# **Show Your Work**: An Introduction to Computational Notebooks for K-12 Teachers

<div class="alert alert-info">
This notebook is designed for teachers in math and science who are new to computational notebooks. Our goal is to introduce you to what notebooks are, explore how they might be useful, and help you decide if they are right for your classroom.
</div>

<hr style="border: 5px solid #003262;" />

### 🔸 What is a Computational Notebook?



In the professional world, from science and engineering to finance and journalism, **computational notebooks** (like this one!) have become a standard tool. These notebooks are typically used to present data analyses through an interactive document that includes

* **Runnable code**
* **Corresponding output** (such as tables and graphs)
* **Explanatory text**

all in one place.

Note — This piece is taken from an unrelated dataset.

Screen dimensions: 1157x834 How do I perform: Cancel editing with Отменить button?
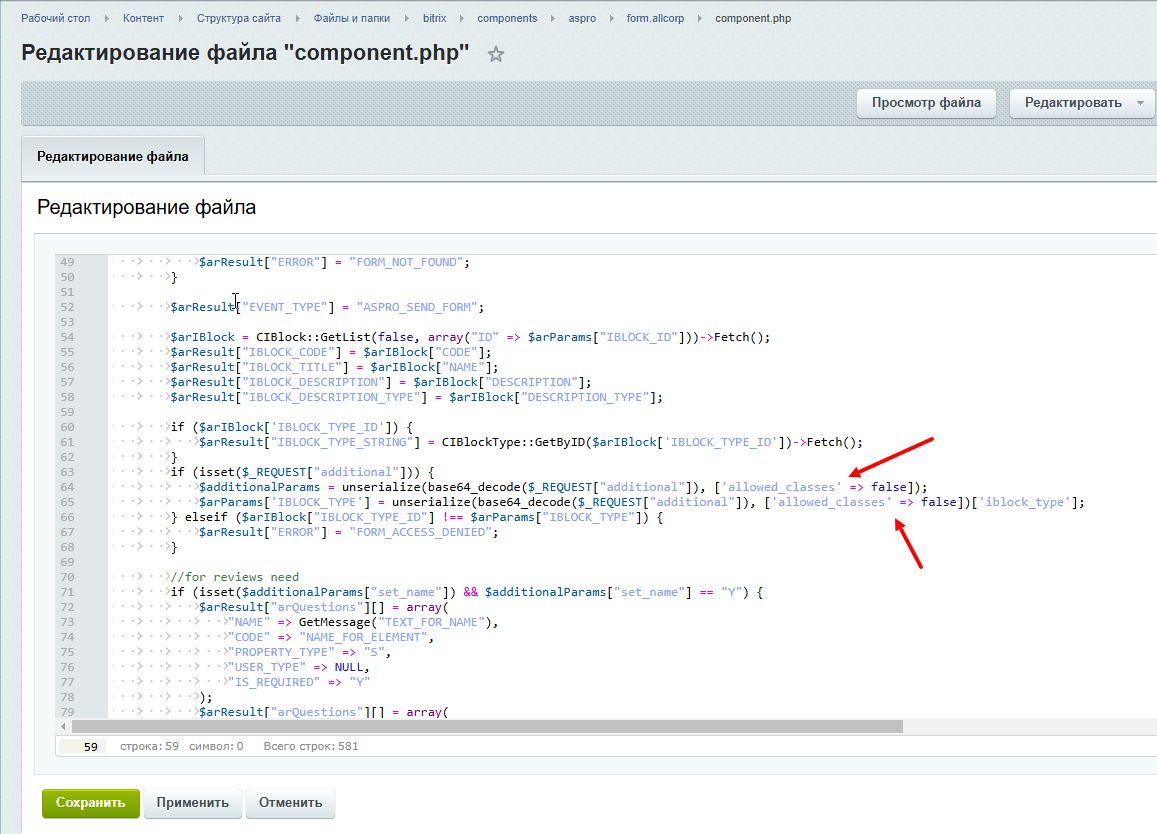pos(290,802)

Together, these elements create a **complete story of an analysis**.

<br/>

---

Let’s try a quick example to show what we mean by “runnable code.” Below is what’s called a **code block** or a **code cell**.

Each line of code in the block is followed by a **comment**
 (<span style='color:green'>_#like this_</span>).
The hash (`#`) tells the computer to **ignore** everything that comes after it. It’s written only for humans, to help make the code easier to understand.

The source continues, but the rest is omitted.